Now let’s do some math to get the correct probability distribution function of the skip step given the number of records we have processed. The valid range of the value of skip steps is the natural numbers \mathcal{N} . We are going to develop a function Pr\{skip\ s\ records\ when\ processed\ t\ records\ already\} = f_{t} (s) . Started from t, the following records t,\mathbf{t+1,t+2,\dots,t+s},t+s+1, the records in bold are the skipping records.

f_t(s) = \frac{t+1-n}{t+1} \frac{t+2-n}{t+2}\dots \frac{t+s-n}{t+s} \frac{n}{t+s+1}

It is easy to verify that the above is a valid probability distribution function. We might re-write the above equation using falling power notation, but to me, the above formula is the best for proving the algorithm.

A useful recursive relation of f_t(s) is:

\frac{f_t(s+1)}{f_t(s)} = \frac{t+s+1-n}{t+s+2}

We will use the above formula later.

To prove the above framework using the formula f_t(s) is correct, the most important part is to prove that for any later records, the probability to choose it in (not skip) is \frac{n}{k}, k>n for the Record k.

Pr\{k\ choosed\ in\} = \sum_{i=n}^{k-1} Pr\{i\ choosed\ in\} Pr\{start\ from\ i, skip\ k-1-i\ steps\} = \sum_{i=n}^{k-1} Pr\{i\ choosed\ in\} f_i(k-1-i)

We want to show the above formula is just \frac{n}{k} .

Here I skip the fundamental case since it is easy to verify the above formula for k=n+1 . By induction, we assume that for all n \le m \le k, Pr\{m\ choosed\ in\} = \frac{n}{m} , let’s try to prove Pr\{k+1\ choosed\ in\} = \frac{n}{k+1} .

Pr\{k+1\ choosed\ in\} = \sum_{i=n}^{k} Pr\{i\ choosed\ in\} f_i(k-i) = \sum_{i=n}^{k}\frac{n}{i}f_i(k-i) = \frac{n}{k}f_k(0) + \sum_{i=n}^{k-1}\frac{n}{i}f_i(k-i) f_i(k-i) = f_i(k-1-i) \frac{k-n}{k+1} f_k(0) = 1 - \frac{k+1-n}{k+1}

With all the above equations, we can get Pr\{k+1\ choosed\ in\} = \frac{n}{k+1}, and finish the induction proof.

Next, to develop the faster algorithms than Algorithm R, in fact, we are just developing the faster algorithms for generate random integer number s given the probability distribution function f_t(s) .

The detailed analysis and optimization of Algorithm Z involves much math work. I am not going to elaborate here. It deserves a long tutorial in a single PDF version (like hyperloglog I did last year).
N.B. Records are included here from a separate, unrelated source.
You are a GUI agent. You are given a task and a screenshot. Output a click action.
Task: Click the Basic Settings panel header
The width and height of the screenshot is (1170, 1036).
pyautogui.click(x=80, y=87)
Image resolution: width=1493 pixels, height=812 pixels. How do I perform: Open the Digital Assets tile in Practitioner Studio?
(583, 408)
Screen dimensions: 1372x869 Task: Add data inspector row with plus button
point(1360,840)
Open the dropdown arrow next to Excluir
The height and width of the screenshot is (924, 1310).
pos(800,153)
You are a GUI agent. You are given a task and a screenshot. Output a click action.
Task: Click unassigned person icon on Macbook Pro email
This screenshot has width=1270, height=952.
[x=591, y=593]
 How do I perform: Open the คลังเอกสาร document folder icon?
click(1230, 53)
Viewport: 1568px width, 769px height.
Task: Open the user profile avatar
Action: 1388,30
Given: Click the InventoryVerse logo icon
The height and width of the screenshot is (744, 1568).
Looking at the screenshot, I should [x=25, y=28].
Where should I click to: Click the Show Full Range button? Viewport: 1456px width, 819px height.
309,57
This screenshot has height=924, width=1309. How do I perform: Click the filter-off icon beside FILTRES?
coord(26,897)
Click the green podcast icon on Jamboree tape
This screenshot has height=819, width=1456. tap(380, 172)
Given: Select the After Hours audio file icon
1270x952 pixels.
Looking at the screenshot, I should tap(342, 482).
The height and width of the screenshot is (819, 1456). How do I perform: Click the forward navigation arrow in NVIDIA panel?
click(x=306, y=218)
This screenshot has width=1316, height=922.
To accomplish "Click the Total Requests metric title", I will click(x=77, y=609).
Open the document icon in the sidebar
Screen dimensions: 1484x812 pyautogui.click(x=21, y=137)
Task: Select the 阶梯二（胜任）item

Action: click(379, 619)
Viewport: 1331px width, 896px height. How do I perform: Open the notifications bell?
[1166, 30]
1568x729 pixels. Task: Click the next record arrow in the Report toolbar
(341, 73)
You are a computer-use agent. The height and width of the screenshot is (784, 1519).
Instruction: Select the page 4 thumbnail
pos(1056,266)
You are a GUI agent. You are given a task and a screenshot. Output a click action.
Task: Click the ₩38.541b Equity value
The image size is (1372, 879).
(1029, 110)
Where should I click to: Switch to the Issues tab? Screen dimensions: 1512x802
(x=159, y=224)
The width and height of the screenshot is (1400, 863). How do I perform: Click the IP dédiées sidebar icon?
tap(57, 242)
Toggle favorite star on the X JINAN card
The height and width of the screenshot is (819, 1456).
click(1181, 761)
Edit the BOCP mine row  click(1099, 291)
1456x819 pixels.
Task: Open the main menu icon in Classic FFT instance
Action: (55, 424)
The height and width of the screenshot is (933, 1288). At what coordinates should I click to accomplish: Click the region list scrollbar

Postgres’s implementation of Algorithm Z can be found in: src/backend/utils/misc/sampling.c:reservoir_init_selection_state and src/backend/utils/misc/sampling.c:reservoir_get_next_S.

My thoughts

The pattern of the algorithms is scanning the records and doing some binary random experiment (Bernoulli experiment). This makes jump consistent hashing algorithm comes to my mind immediately. I have a post on Jump Consistent Hash Algorithm and the analysis method is just the same as here.

From the very fundamental principle, we design the state of the past and the probability distribution function for each Bernoulli experiment. Then, after analysis of the correctness, we simulate the process in another view of the point: jumping (or skipping) to save Bernoulli experiment times. This will improve the efficiency of the algorithm.